Synovial herniation pit

Last revised by Henry Knipe on 19 Sep 2022

Synovial herniation pits, also known as Pitt pits or the descriptor fibrocystic changes at the anterosuperior femoral neck, are a common, usually incidental, finding on imaging.

Prevalence on x-rays of normal adults is ~5% (range 4-12%) 3.

  • cam morphology FAI: occur in 5-33% of patients 2,3 but causation of synovial herniation pits by FAI has not been proven 9

There is debate about the exact etiology of herniation pits. These lucencies represent a herniation of synovium or soft tissues into the bone through a cortical defect 1,3. They most commonly occur in the anterosuperior aspect of the femoral neck, just distal to the articular surface, although have also been reported to occur in the anteroinferior femoral neck 1-3. They are usually around 5 mm (range 1-15 mm) in diameter and more commonly unilateral than bilateral 2,7.

Synovial herniation pits are oval, round or "8-shaped" lucencies with sclerotic margins 1-3,7. On CT, an overlying cortical defect can be seen 5

Well-defined peripheral low signal lesion with central low T1 and high T2 signal; T2 signal may heterogeneous.
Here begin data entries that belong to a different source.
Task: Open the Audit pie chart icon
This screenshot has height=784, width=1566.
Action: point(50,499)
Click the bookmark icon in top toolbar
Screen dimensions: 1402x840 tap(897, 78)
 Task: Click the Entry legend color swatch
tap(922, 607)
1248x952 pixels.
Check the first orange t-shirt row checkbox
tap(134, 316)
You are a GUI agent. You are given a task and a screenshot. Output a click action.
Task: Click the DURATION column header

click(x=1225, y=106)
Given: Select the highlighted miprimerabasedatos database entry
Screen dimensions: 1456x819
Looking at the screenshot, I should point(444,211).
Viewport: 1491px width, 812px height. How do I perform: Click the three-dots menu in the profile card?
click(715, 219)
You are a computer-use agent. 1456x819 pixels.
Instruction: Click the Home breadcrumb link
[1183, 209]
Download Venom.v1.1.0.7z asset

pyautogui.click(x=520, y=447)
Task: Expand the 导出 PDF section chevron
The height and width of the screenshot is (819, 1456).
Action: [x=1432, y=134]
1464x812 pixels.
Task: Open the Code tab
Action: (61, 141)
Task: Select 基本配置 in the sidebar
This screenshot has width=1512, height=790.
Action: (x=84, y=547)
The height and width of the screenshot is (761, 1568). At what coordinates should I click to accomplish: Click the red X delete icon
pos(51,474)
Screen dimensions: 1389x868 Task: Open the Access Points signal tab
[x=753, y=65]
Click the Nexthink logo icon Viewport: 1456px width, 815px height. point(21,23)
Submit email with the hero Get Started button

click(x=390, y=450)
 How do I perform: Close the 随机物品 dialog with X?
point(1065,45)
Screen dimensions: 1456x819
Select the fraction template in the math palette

Intralesional fat is seen in some pits 5,7. Adjacent bone marrow edema may rarely be present 4,8.

They are most often incidental findings of no clinical significance 3. Synovial herniation pits are one of the skeletal “don’t touch” lesions. Synovial herniation pits can grow over time 6,7.

Synovial herniation pits were first described by Michael J Pitt, American radiologist, in 1982 1.